■ **Problem**: Scan the entries below for the word "Select". Copy out every line in which it occurs.

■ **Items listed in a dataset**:
*** Begin section ***
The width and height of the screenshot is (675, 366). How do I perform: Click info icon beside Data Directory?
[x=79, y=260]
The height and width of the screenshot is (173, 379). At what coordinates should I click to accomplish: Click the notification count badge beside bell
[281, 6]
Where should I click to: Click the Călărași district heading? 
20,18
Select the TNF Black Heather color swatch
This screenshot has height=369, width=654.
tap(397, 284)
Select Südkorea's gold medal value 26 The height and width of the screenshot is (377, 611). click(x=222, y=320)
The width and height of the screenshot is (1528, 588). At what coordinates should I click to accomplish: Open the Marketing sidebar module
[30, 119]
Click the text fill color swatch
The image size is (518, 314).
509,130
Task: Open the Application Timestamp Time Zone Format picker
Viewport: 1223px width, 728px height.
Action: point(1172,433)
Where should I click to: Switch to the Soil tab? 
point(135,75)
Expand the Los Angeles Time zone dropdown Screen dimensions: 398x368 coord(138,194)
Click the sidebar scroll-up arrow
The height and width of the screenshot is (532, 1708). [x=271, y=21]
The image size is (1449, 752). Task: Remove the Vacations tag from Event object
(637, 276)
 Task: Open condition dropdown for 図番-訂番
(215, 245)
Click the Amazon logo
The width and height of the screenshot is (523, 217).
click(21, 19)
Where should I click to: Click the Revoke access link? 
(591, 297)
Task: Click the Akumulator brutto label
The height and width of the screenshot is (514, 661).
*** End section ***
■ **Task result**:
Select the TNF Black Heather color swatch
Select Südkorea's gold medal value 26 The height and width of the screenshot is (377, 611). click(x=222, y=320)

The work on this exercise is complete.